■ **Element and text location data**
____________
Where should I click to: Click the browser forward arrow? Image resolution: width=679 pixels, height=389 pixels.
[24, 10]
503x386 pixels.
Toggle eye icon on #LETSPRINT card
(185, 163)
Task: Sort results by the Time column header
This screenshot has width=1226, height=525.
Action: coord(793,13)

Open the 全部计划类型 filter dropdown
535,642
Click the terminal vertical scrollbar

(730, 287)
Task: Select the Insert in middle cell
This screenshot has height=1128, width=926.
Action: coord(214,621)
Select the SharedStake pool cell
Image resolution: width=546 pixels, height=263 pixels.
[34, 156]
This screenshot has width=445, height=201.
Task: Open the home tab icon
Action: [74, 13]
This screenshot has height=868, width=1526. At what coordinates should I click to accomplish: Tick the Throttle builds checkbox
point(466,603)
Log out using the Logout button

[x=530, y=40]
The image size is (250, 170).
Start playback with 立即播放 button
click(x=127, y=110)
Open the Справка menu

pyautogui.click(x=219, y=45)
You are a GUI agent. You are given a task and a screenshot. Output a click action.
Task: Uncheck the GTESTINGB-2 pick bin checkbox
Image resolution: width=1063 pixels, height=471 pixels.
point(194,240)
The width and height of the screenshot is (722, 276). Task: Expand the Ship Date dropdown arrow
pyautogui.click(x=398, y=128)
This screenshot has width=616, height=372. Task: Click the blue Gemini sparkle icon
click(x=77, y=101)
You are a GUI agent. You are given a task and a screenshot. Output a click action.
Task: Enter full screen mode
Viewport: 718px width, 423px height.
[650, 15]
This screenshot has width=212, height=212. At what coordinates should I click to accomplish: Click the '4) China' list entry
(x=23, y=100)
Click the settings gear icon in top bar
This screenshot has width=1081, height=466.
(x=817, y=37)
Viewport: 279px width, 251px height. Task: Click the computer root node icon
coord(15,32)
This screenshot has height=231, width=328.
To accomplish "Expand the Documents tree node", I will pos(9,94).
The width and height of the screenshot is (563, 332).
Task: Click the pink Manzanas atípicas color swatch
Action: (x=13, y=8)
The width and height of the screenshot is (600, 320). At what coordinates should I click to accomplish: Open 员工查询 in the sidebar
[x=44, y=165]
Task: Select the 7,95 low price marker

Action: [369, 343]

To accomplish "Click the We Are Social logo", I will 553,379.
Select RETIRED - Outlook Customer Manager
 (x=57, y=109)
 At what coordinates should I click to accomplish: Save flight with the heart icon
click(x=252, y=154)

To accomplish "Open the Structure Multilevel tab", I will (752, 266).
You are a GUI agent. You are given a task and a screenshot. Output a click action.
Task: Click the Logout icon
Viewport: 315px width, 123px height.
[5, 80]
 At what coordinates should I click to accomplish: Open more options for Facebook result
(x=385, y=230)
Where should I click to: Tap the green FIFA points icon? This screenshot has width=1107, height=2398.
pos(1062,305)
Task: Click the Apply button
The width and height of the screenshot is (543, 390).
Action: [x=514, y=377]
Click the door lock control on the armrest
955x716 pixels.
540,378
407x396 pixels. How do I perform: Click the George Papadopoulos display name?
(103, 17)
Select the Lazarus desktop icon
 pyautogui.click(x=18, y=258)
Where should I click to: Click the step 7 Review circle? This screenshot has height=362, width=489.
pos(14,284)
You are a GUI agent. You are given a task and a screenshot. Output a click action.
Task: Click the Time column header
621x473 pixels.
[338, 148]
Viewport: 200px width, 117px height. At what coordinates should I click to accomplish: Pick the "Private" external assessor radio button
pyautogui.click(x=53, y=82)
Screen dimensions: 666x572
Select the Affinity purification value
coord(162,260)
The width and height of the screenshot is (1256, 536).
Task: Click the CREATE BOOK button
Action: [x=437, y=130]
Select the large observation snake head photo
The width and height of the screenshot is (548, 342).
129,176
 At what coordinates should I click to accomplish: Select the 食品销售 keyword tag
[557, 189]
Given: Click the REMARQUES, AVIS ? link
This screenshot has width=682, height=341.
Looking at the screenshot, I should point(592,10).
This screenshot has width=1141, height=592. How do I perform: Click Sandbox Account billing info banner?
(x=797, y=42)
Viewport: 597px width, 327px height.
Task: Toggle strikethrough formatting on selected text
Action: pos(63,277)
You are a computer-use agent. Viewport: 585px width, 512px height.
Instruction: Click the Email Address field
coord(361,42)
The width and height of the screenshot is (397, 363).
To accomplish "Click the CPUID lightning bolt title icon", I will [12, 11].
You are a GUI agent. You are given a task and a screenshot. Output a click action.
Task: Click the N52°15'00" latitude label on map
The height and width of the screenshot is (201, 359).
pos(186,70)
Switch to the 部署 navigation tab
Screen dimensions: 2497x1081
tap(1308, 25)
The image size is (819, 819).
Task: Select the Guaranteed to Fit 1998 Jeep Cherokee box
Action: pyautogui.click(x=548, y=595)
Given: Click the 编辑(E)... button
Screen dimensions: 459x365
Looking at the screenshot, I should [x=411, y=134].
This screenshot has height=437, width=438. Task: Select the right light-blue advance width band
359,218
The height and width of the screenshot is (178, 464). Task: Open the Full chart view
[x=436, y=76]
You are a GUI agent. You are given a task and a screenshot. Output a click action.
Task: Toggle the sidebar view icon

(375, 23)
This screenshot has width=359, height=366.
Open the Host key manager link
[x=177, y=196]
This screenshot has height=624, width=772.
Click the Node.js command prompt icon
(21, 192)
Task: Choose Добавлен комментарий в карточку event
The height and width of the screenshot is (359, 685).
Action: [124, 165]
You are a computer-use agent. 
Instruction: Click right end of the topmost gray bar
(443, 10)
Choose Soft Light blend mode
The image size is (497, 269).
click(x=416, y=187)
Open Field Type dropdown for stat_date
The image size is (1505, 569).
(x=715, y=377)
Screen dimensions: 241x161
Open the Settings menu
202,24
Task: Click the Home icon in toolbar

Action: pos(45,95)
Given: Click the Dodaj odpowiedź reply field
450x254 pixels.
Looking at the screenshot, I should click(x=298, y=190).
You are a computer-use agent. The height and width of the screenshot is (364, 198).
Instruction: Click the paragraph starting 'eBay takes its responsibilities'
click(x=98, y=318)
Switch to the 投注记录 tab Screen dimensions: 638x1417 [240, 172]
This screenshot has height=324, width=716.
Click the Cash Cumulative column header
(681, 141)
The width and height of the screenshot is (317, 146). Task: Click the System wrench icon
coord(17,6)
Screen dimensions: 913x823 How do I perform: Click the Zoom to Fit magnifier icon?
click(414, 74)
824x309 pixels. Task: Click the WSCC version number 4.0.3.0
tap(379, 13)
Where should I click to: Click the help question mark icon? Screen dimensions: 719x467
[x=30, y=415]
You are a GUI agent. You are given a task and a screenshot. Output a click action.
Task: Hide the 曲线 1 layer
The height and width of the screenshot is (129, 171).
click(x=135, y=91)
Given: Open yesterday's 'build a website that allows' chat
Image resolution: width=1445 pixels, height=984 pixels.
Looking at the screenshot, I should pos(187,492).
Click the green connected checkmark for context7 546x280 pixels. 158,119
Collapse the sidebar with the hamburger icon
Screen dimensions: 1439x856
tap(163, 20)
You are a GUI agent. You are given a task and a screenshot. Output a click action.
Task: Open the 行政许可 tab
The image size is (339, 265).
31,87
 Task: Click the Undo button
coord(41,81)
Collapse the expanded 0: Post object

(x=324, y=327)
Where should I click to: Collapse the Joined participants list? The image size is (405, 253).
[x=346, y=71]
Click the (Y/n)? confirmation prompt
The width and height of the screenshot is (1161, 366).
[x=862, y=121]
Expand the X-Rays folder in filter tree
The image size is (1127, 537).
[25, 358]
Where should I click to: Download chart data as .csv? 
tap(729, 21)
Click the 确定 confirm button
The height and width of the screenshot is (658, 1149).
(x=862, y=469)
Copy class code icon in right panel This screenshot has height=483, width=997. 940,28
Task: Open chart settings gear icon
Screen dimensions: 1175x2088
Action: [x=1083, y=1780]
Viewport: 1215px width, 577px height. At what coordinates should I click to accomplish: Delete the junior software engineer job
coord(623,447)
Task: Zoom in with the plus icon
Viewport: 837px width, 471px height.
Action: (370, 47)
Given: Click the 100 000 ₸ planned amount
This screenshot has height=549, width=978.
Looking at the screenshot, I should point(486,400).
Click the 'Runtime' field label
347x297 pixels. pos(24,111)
____________
■ **INSTRUCTION**
Gather every line above that contains the string "list". Case counts, so a match must have the same capitalization.

■ **CORRECT ANSWER**
This screenshot has width=212, height=212. At what coordinates should I click to accomplish: Click the '4) China' list entry
Where should I click to: Collapse the Joined participants list? The image size is (405, 253).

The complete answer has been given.